When I’m not fixing Windows or printers, I’m often to be found SysAdmining Unix and Linux. So I wanted to share my way of doing this, since I use it just about every day.
If you’ve not heard of SysAdmin before, it’s essentially the word for System Administrator or the management of a multi-user IT environment and the upkeep, configuration and reliable operation of IT systems, especially things like servers.
So, here goes with my tips for Unix, the Operating System (OS), which supports multiple concurrent users, and Linux, the open-source OS modelled on Unix.

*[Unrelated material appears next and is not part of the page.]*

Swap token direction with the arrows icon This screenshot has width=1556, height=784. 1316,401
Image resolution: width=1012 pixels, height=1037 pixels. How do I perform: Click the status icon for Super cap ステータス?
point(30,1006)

- VI – This is the screen-oriented text editor originally created for the Unix operating system. It was created four decades ago and is admittedly more than a little user-unfriendly, but given that it’s on every single Unix machine in existence, you need to get to grips with it:
- There are two modes; ‘edit’ and ‘visual or command’ mode. It’s almost like the two modes of ‘keyboard’ and ‘mouse.’ Once you get the hang of it, its much faster than using Microsoft Word or Notepad.
- Know how to use exit (:x) , quit (:q) , save (:w), delete line (dd) and Vim – the text editor that’s a contraction of VI –IMproved. But also make use of the esoteric VI keystrokes, so that VI will still work when you use it, even on Solaris when the arrow keys never seem to be mapped properly.
- Grep and Tail
If you need to check out a log in real time, tail –f foo or cat foo| grep bar or even better (tail –f foo| grep bar). In a separate window, you can then run the process and study the log output you wanted to see.
- Locate and find
If you are in a hurry to locate the fubiz log file:
- Use apt-get install locate or yum install locate (if it’s not installed already)
- Locate fuzbiz.log – which will be much quicker and save you time long term.
- Or if you cannot use locate find .fubiz -print
- Bash Shell
There are some handy history commands !! and `!!` (tick not quote)
- Sendmail configuration – Have a look at this one as well.
Regular expressions – to be honest – I still need to learn these – I did try reading the perl re manual once .. so for number 6 – lets use ‘top’ instead
- Top – the Unix equivalent of Windows Task Manager
- Apache configuration – Again it’s a good idea to be au fait with this, preferably before you run into any problems with your system.
- Ping, ifconfig, traceroute & nslookup – These are basic network troubleshooting tools it’s worth being familiar with.
- diff to compare two files and find the differences – such an amazing tool
- rev – I have no idea why this exists
- Finally, document everything that will be hard to remember. Specifically, always have a record of any configuration changes; equally if you change more than a single line, create a backup file – and try and only change ONE thing at a time or it just becomes too complicated and confusing.